On Friday night in Manchester, Clinton compared her time campaigning for presidential candidate Eugene McCarthy in 1968, who was running an insurgent campaign against sitting Vice President Hubert Humphrey, to what Sanders’ supporters are doing now.
“I want you to know that I am truly glad that you are involved in this process and in the Democratic Party. You are bringing energy, ideas and urgency to our shared causes,” Clinton said. “And I can’t help but think about how I felt when I first came to New Hampshire in 1968 to campaign for my presidential candidate, Gene McCarthy, to end the war in Vietnam.”
Clinton continued to put herself in Sanders’ young supporters shoes, adding that she learned in the 1960s and 70s “what you are proving everyday, you can make change every day without being elected, you just need to go do it.”
Clinton’s campaign also wants to get the former secretary of state in front of Sanders supporters.
Ahead of her event here at New England College, Clinton’s aides asked the managers of a well-known Sanders’ site on Reddit to advertise their event, urging Sanders’ young supporters to stop by and ask Clinton questions.
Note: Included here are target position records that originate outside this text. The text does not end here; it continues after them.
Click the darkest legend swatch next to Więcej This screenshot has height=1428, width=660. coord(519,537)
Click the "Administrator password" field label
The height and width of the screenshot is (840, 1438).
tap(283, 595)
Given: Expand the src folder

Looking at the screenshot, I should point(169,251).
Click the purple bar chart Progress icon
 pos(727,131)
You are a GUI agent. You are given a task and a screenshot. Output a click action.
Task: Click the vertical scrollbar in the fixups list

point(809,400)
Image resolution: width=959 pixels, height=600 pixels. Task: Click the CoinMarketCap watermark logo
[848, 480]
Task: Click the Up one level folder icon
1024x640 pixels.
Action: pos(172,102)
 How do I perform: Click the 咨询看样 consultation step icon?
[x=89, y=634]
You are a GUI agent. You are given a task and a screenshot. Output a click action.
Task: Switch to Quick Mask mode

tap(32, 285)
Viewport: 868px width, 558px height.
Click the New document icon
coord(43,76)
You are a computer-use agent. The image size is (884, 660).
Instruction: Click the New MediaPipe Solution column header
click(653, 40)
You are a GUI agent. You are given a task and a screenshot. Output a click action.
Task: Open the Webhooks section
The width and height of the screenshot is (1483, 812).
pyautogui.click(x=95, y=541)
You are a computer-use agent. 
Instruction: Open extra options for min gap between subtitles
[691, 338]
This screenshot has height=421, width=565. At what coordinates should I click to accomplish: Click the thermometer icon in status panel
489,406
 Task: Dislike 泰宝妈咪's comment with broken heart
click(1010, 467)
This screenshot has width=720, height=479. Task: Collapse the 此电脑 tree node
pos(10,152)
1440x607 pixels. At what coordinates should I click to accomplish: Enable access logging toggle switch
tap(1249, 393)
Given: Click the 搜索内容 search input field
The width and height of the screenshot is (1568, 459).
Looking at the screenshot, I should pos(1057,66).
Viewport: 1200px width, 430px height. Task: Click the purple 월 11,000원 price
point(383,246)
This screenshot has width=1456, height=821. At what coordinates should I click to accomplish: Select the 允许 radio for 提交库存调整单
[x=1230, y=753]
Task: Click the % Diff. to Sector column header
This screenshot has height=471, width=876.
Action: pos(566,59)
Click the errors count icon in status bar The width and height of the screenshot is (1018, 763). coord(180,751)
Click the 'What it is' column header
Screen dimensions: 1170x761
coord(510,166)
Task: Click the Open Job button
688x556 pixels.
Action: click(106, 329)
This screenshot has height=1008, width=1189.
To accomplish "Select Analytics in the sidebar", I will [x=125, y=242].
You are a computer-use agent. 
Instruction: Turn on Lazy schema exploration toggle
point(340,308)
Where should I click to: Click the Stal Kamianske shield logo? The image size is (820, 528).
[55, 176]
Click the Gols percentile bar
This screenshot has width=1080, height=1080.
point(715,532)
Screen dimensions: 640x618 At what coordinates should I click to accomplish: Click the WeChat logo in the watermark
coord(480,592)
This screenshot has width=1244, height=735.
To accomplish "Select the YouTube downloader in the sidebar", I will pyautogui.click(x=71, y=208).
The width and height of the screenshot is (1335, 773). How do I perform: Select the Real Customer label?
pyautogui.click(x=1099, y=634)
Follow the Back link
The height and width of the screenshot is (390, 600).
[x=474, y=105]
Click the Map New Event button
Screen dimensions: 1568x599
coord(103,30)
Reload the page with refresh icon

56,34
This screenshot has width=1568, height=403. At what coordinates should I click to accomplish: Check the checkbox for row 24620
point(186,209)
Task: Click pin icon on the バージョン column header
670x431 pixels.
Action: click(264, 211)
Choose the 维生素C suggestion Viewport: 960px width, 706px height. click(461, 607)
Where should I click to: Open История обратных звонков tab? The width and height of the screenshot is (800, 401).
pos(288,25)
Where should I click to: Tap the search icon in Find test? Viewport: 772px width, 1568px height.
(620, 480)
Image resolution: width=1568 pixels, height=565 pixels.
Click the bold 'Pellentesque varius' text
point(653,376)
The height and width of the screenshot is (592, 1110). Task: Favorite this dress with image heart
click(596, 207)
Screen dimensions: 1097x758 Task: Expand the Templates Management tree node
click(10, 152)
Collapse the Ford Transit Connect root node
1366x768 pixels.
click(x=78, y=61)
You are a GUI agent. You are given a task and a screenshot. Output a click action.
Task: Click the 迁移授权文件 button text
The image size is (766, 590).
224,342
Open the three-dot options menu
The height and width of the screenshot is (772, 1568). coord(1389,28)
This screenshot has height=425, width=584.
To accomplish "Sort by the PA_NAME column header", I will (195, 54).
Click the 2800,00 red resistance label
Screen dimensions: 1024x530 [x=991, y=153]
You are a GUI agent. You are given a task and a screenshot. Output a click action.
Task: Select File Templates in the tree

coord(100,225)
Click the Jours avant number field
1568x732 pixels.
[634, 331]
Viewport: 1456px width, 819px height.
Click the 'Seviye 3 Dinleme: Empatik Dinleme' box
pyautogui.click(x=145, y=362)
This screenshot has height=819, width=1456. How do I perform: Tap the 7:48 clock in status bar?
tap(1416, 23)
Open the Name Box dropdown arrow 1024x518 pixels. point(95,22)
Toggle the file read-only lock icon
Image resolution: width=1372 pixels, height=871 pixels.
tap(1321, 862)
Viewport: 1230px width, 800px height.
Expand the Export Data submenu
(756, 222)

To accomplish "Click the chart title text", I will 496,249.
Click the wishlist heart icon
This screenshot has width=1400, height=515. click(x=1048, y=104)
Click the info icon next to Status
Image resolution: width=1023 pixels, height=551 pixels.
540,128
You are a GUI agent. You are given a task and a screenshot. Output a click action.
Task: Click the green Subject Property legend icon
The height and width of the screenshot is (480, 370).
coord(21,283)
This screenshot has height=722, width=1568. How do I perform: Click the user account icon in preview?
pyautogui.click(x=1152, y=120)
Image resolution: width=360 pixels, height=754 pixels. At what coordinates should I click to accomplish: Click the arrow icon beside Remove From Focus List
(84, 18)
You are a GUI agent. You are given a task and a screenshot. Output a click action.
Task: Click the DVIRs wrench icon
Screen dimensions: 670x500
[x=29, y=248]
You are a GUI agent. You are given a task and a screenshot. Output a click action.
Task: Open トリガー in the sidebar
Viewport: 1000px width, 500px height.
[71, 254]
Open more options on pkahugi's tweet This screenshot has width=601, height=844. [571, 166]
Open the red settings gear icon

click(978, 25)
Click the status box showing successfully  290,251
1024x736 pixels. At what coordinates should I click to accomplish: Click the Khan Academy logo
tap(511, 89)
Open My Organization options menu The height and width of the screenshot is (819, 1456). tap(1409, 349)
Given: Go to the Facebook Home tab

Clinton got what she asked for: Students from the school and around the area raised pointed questions about trust issues, single-payer health care, genetically modified foods and how she plans to court their voting demographic.
“What do you do to persuade people who have doubts about you?” asked one woman, particularly noting trust issues around the 2012 terrorist attack in Benghazi, Libya, and her use of a private email system while secretary of state.
Clinton said the “fog of war” was to blame for the confusion in the days after the attack. But to rebut questions about trust, Clinton turned to people who have both worked with Sanders and endorsed her.
“The people who have worked with me, in fact, who have worked with us both, are supporting me,” Clinton said.
The reflective, first-person turn in the stump speech is unusual for Clinton, who has used most of her appearances in the past few months to focus on Republicans and her policies, not directly reach out to Sanders’ supporters.
The change acknowledges the need to reach out to Sanders’ backers and comes at the same time that Clinton is calling for unity within the party and telling voters that the most important thing is that they beat Republicans in November.